- _Given records_:
______________________________

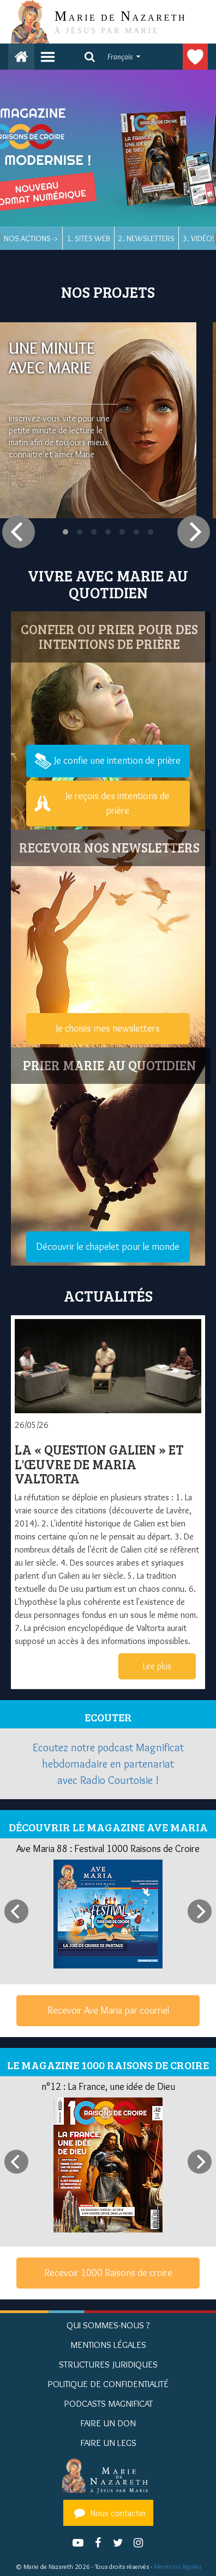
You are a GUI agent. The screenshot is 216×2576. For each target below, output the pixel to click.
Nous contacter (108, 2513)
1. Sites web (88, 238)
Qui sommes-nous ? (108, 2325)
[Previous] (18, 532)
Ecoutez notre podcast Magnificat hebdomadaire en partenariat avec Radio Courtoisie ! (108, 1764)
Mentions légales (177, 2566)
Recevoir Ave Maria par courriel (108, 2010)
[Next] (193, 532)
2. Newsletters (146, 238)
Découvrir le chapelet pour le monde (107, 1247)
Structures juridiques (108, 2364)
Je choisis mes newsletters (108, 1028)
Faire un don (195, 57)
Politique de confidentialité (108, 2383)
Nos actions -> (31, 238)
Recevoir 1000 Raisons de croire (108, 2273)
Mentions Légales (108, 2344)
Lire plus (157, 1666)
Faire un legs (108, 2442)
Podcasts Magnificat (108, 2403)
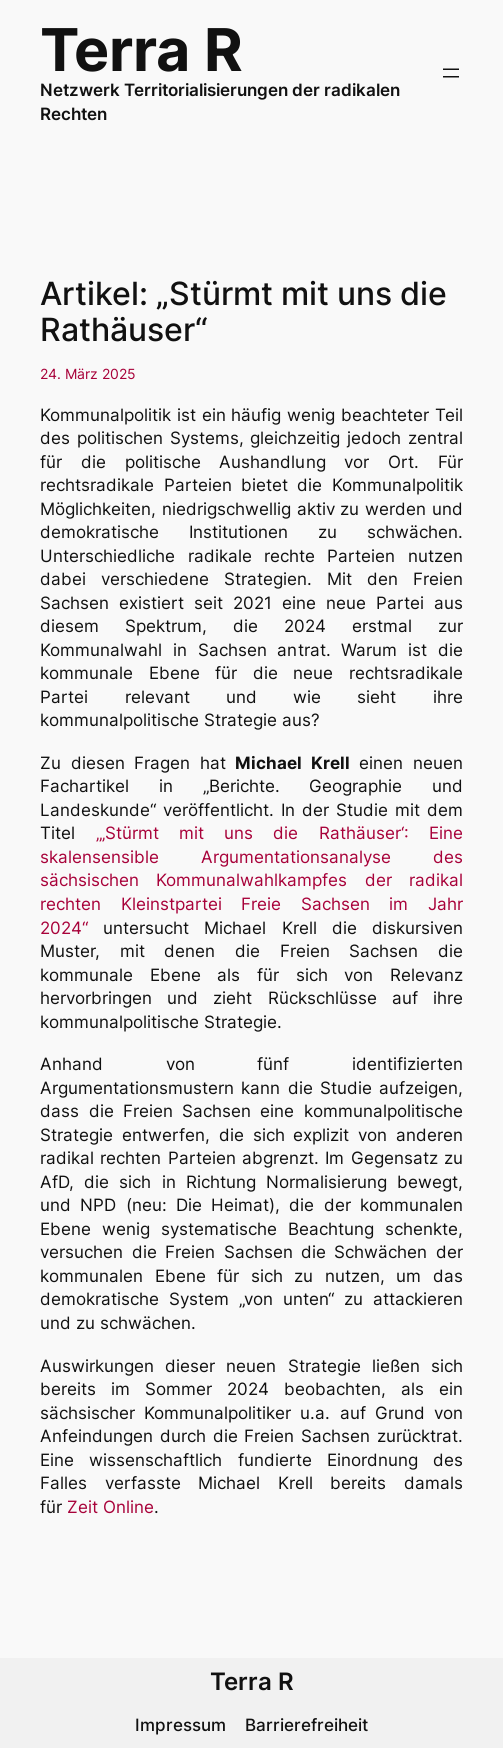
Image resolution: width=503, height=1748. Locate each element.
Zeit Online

______________________________

- _Instructions to follow_: Set out every line of the records above as a numbered list, skipping any blank lines and leaving out the pictures.

- _Solved exercise_:
1. You are a GUI agent. The screenshot is 216×2576. For each target below, output the pixel to click.
2. Nous contacter (108, 2513)
3. 1. Sites web (88, 238)
4. Qui sommes-nous ? (108, 2325)
5. [Previous] (18, 532)
6. Ecoutez notre podcast Magnificat hebdomadaire en partenariat avec Radio Courtoisie ! (108, 1764)
7. Mentions légales (177, 2566)
8. Recevoir Ave Maria par courriel (108, 2010)
9. [Next] (193, 532)
10. 2. Newsletters (146, 238)
11. Découvrir le chapelet pour le monde (107, 1247)
12. Structures juridiques (108, 2364)
13. Je choisis mes newsletters (108, 1028)
14. Faire un don (195, 57)
15. Politique de confidentialité (108, 2383)
16. Nos actions -> (31, 238)
17. Recevoir 1000 Raisons de croire (108, 2273)
18. Mentions Légales (108, 2344)
19. Lire plus (157, 1666)
20. Faire un legs (108, 2442)
21. Podcasts Magnificat (108, 2403)
22. Image resolution: width=503, height=1748. Locate each element.
23. Zeit Online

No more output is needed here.